Marianne Dashwood, Jane Austen's Sense and Sensibility:
Symptoms: "swooning and not eating," "life threatening fever...caused...[by] tripping through wet grass," "putrid tendency"
The doc says: "typhus" and "streptococcal sore throat, followed by septicaemia"
We say: Girl was just being one of those bitches we hate who say their whole lives are over because a boy who they never even had a real relationship with dumped her. And whatever, she moved on from Willoughby to that old Colonel in like no time at all. Just needs to pull it together.

Cathy Earnshaw, Emily Bronte's Wuthering Heights:
Symptoms: "dies in childbirth (having starved herself) and then proceeds to haunt everyone"
The doc says: "The one thing that everyone knows about the Bronte family is that there was a virtual holocaust of TB among them."

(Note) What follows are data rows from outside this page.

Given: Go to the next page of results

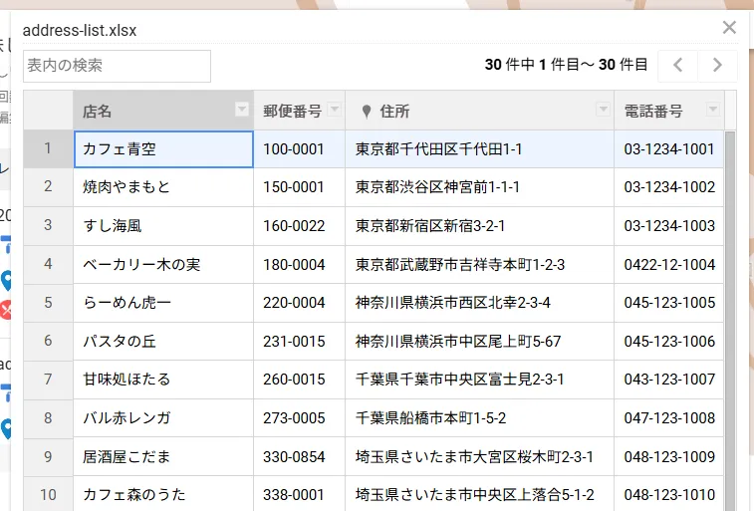Looking at the screenshot, I should 717,66.
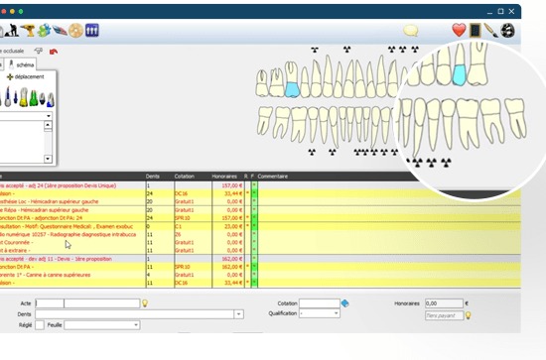Expand the Dents dropdown arrow
The height and width of the screenshot is (360, 546).
click(238, 314)
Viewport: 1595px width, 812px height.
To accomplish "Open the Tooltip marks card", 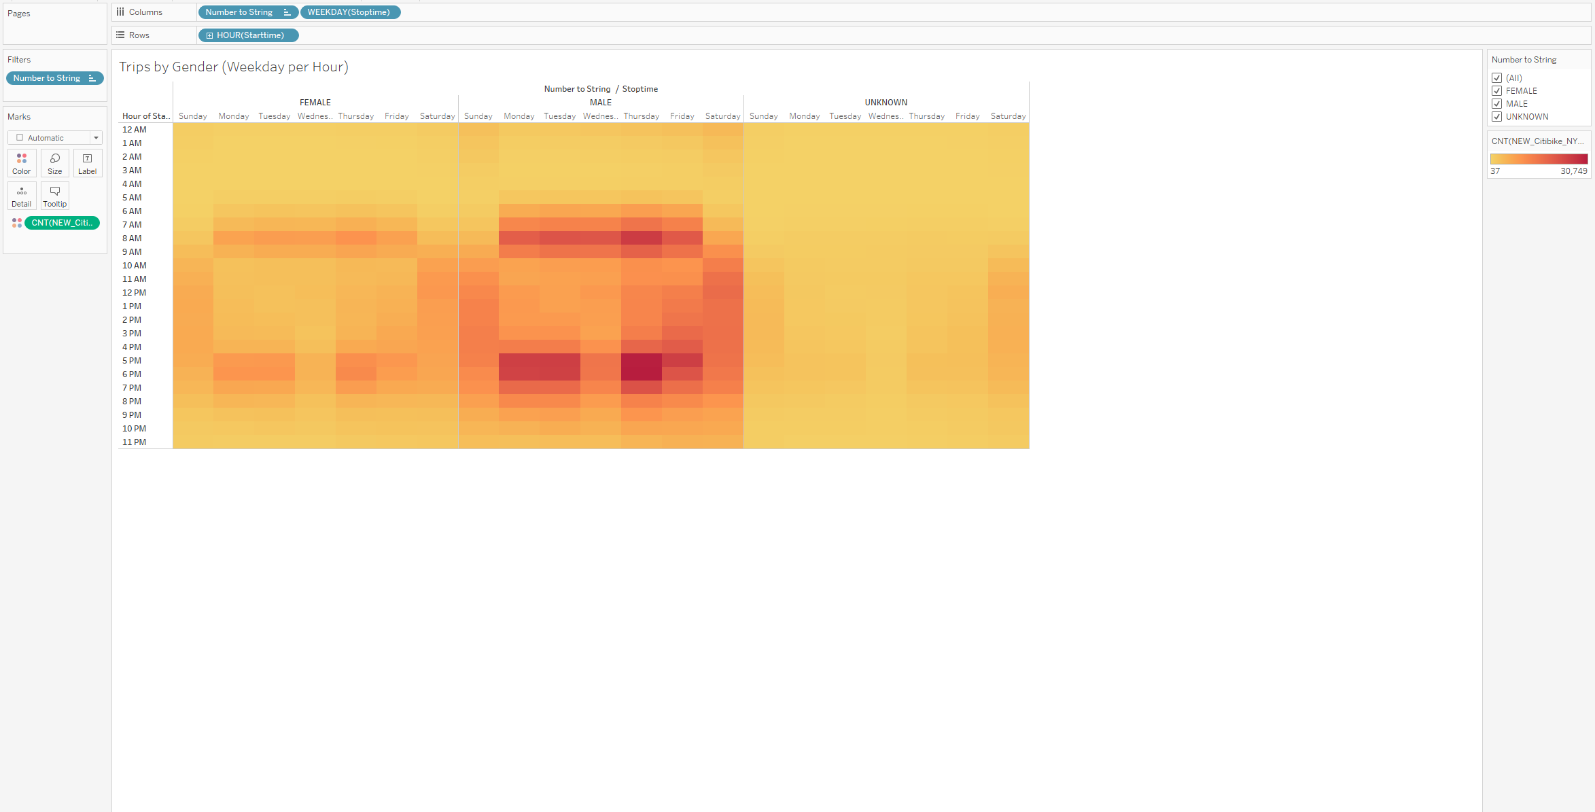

We say: Um, TB doesn't make you die in childbirth. Nor does it make you into a ghost. Cathy luvs Heathcliff 4eva!

Lady Honoria Dedlock, Charles Dickens' Bleak House:
Symptoms: "Lady Dedlock too dies of smallpox, coincidentally after having walked from London to St Albans, having picked up some "deadly stains" on her bustle whilst rambling in a graveyard the best part of two years earlier."
The doc says: "The incubation period for smallpox is however a matter of days...She can't have died of a 20 mile walk, even if her shoes did get sodden."
We say: This is the one book we skipped and lied our way through when we took 19th century European lit in college. Our professor was really mean and we though this book seemed boring. Sorry, Dickens. We have no idea why this lady died.